TASK BRIEF:
Return a verbatim reproduction of each line, starting at the line with "Image resolution: width=702" and ending at the last line of the listing below.

EXERCISE DATA:
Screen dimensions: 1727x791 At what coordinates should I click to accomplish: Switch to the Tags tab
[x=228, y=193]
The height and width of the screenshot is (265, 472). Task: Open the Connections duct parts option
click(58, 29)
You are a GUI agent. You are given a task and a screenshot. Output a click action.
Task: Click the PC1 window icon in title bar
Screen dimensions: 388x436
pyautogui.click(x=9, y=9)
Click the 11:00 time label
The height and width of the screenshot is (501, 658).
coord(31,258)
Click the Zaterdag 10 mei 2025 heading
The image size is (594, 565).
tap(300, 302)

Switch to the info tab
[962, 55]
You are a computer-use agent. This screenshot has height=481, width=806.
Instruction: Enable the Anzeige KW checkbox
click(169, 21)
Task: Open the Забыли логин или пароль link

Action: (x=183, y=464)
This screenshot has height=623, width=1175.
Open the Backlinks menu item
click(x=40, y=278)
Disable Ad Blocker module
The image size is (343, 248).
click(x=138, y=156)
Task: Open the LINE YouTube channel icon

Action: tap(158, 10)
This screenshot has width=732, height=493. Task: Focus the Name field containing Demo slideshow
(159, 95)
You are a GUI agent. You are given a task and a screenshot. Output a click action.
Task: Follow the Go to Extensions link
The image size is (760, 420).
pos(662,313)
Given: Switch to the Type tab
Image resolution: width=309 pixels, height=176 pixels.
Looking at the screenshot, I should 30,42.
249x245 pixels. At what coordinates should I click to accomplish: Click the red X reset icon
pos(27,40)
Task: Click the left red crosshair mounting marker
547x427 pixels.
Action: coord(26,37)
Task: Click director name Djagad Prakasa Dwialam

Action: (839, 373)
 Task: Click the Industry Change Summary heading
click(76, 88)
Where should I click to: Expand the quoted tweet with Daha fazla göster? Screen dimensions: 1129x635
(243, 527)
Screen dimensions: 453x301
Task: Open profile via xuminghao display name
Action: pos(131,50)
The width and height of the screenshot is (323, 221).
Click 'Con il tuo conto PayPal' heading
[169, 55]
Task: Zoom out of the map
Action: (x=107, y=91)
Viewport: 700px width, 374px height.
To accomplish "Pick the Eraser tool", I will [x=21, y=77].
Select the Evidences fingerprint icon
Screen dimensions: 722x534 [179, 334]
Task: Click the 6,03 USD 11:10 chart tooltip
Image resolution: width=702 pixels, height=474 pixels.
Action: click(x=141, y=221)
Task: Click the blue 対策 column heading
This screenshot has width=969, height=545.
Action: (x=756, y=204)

TASK OUTPUT:
Image resolution: width=702 pixels, height=474 pixels.
Action: click(x=141, y=221)
Task: Click the blue 対策 column heading
This screenshot has width=969, height=545.
Action: (x=756, y=204)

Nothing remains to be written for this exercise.